Write out exactly, excluding pictures, the lines from the one containing "This screenshot has width=1144, height=465." through the end of the data, both included.

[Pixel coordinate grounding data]
◆ ◆ ◆
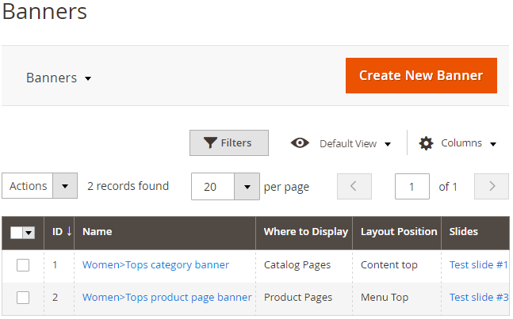Open Banners title dropdown caret
Image resolution: width=513 pixels, height=319 pixels.
(x=88, y=78)
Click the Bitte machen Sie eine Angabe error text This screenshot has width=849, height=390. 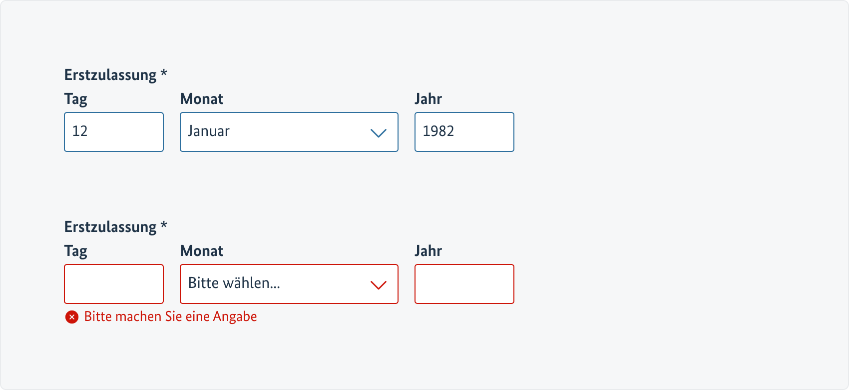pyautogui.click(x=170, y=316)
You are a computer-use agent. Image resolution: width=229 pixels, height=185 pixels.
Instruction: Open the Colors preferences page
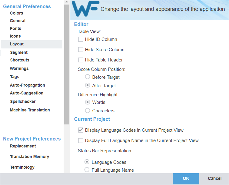point(16,13)
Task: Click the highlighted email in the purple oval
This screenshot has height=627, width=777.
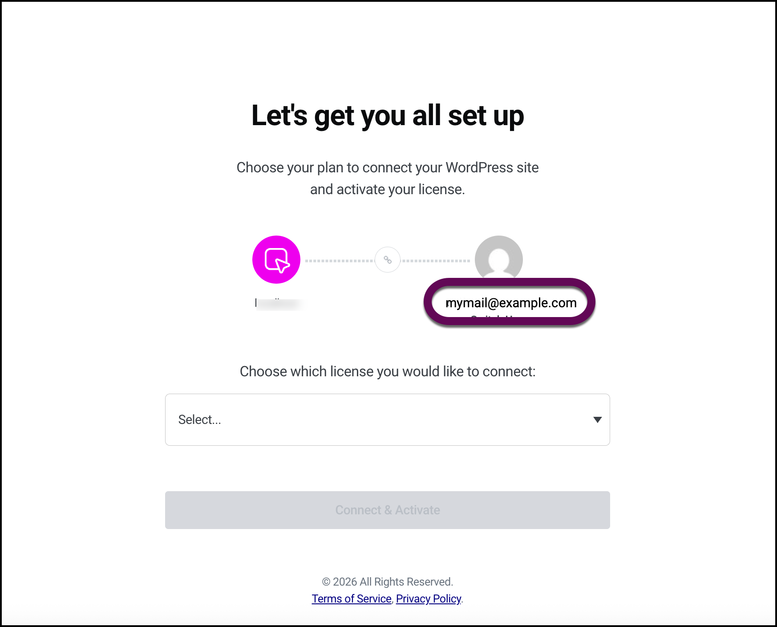Action: [510, 302]

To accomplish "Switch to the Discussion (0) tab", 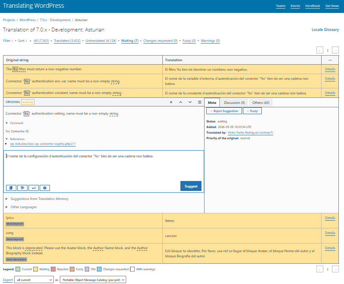I will coord(234,103).
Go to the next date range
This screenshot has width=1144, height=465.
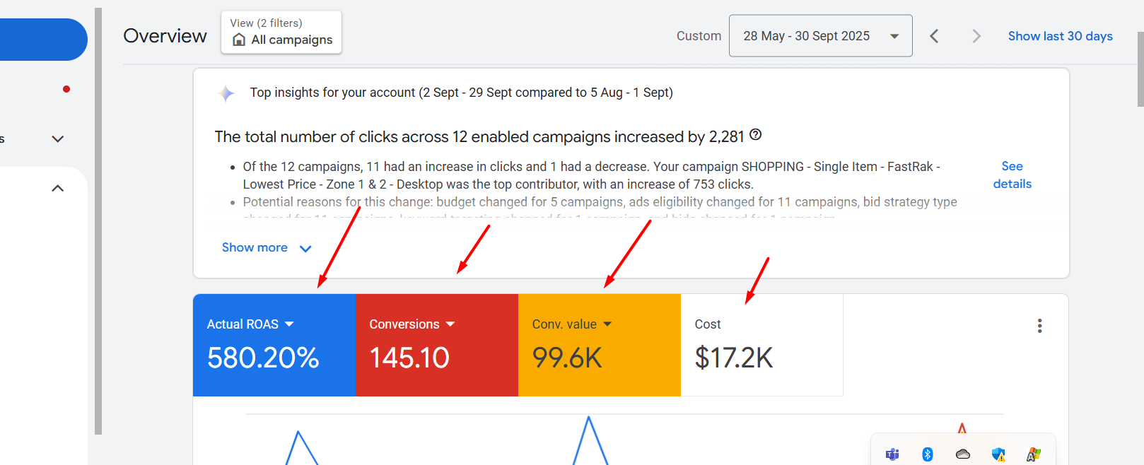click(976, 36)
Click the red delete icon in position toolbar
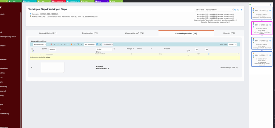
◆ ◆ ◆
- _RESPONSE BELOW_
This screenshot has width=1144, height=465.
click(976, 36)
Click the red delete icon in position toolbar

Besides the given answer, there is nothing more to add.